(Saved entries)
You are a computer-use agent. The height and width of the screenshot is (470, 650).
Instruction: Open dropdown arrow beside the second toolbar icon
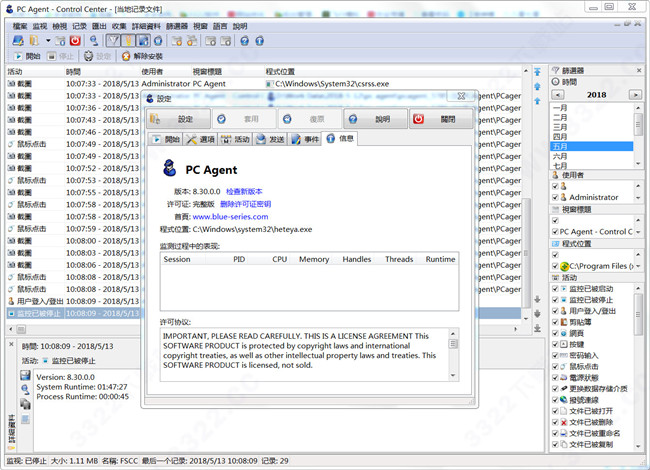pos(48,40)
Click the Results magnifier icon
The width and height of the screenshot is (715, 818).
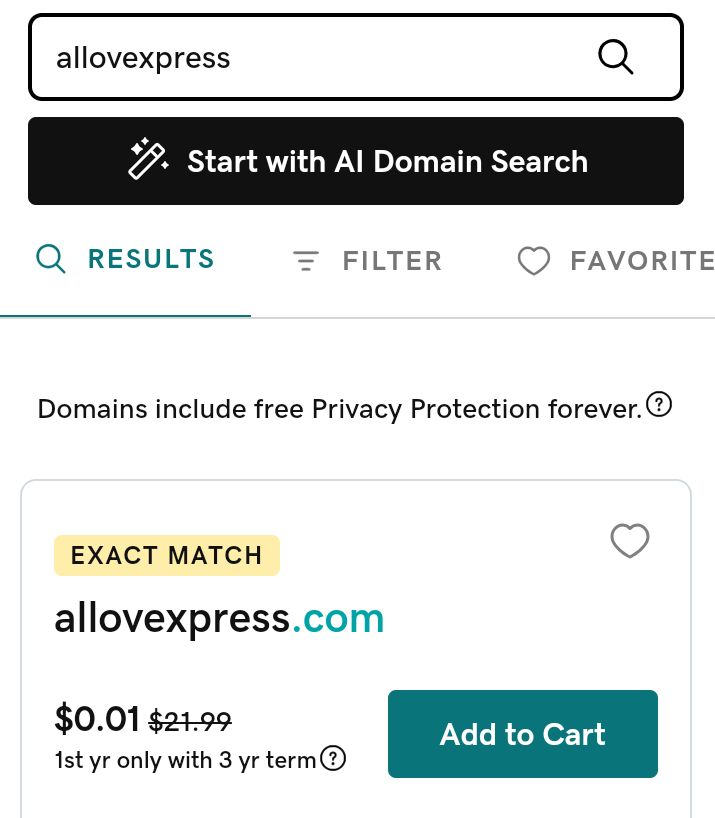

What needs to be done —
All of the data must be given again exactly, without the pictures.

The completed task —
You are a computer-use agent. The height and width of the screenshot is (470, 650).
Instruction: Open dropdown arrow beside the second toolbar icon
pos(48,40)
Click the Results magnifier icon
The width and height of the screenshot is (715, 818).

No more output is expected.